Brown Hill Creek, also known as Willawilla in the Kaurna language, is a watercourse flowing from the Adelaide Hills through in the inner south suburbs of the Adelaide metropolitan area, in the Australian state of South Australia. It is part of the Patawalonga River catchment.

==Course and features==
The creek rises on the western slopes of the Mount Lofty Ranges near Crafers and flows generally in a west-north-west direction through the suburb of Brown Hill Creek, south of Brown Hill, a prominent hill rising immediately south-east of Mitcham village, and beneath the historic Keystone Bridge in Mitcham itself, the vicinity traditionally known as Wirraparinga.

From Mitcham the creek continues along a north-western path through Torrens Park, Hawthorn, Unley Park, Millswood and Forestville before flowing into a constructed drain at Forestville Reserve. From there the flows are directed through inner south-west suburbs to join the Patawalonga River on the southern edge of Adelaide Airport, near Netley.

State government records state that the full downstream extent of the original creek is unknown due to the construction of drains along the creek line.

==Human use==
The area beside the creek in the suburbs of Mitcham and Brown Hill Creek was known to the Kaurna people of the Adelaide Plains as Wirraparinga, meaning "creek and scrub place".

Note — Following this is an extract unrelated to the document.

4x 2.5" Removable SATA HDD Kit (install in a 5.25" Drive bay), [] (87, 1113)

The creek valley south of Brown Hill is home to Brownhill Creek Recreation Park and has been the site of a recreation park since the late 1800s. A bathing hole was established at a constructed dam on the creek near Mitcham village in 1894 but was removed eight years later to protect the interests of market gardeners. A camping ground at the entrance to the valley was declared in 1954 in the 120 acre "National Pleasure resort" and a stone plaque declaring a "pleasure resort" from the early part of the 20th century still stands at the site. A caravan park is presently located at the site of the original camping ground and the recreation reserve extends several kilometres upstream into the main creek valley.

The upper reaches of the creek are utilised especially for market gardening and also watering pasture. In the 1870s, some of the upper gullies of the creek were considered as a possible location for a reservoir to supply Adelaide's growing population with water. Thorndon Park Reservoir was eventually built instead.